When I went to my first meeting of the RCM Council ten years ago, I never dreamed that a decade on I would hear myself having to utter these words - that we are now in a pitched battle to secure the future of music itself. How on earth has this happened? My own musical journey in some ways illustrates the profound change that has taken place. It began when I was at Brentwood School in Essex. I remember to this day the electrifying moment when I started for the first time to make music – as so many do – on a recorder. I was hooked. The piano, which I still play, followed, along with the trumpet, clarinet and organ. Music dominated much of my time at school – making me, I think, a more rounded and happier pupil who did better in other subjects as a result.
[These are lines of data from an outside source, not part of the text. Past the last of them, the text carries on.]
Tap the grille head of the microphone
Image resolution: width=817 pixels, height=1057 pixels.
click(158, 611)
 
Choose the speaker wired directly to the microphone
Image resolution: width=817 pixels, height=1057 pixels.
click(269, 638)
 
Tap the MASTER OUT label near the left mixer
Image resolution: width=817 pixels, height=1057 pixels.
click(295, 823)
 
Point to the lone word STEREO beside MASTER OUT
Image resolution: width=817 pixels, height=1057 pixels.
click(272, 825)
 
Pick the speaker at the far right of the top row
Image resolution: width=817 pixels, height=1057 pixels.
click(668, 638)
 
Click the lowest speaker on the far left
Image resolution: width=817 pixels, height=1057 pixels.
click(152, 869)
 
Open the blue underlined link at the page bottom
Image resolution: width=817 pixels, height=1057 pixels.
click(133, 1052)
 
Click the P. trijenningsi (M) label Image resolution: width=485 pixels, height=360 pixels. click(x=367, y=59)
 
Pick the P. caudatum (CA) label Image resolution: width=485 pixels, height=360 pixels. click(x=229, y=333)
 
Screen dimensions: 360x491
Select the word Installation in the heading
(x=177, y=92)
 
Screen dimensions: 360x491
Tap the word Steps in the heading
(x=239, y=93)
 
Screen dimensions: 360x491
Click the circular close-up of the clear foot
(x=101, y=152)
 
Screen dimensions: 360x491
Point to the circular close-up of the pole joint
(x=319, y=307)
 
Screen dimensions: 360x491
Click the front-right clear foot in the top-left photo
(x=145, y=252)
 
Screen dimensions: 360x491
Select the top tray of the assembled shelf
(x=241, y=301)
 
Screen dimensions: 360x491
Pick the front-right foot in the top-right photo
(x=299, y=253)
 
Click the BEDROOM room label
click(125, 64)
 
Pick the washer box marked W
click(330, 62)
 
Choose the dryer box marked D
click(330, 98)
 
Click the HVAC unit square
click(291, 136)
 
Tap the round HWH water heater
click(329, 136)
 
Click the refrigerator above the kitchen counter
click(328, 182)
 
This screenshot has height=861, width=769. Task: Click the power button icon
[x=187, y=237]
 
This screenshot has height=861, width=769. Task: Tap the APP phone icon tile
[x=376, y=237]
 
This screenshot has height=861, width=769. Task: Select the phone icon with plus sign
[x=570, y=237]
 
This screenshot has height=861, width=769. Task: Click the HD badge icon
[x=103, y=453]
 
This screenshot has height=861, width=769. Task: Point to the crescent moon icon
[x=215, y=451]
I took ABRSM exams, I did GCSE and A level, I played in orchestras and sang in choirs. My parents encouraged me – taking me to concerts in London and buying me records (wonderfully now back in fashion). That was how, listening for the first time to the Great C Major – which will be performed at the College

this term – I fell in love with Schubert, whose music has been the enduring passion of my life. And, of course, I took all this for granted – because music then was an opportunity that all children, no matter what school they went to or what their background, enjoyed. Tragically, that is no longer the case in state schools, where music is under sustained and brutal attack. An understanding and appreciation of music, and the ability to take part in it, should be the birth-right of all children, not just the privilege of those who can afford it. But because of short-sighted changes to the curriculum and funding cuts for local authorities, music in many places is dying out. In many schools, there is no music provision at all. The numbers taking GCSE and A level music are plummeting. The number of teachers is declining, as is music outside the classroom. And, as a study commissioned by the RCM and others earlier this year showed, it is the most disadvantaged – who need music the most – who are suffering.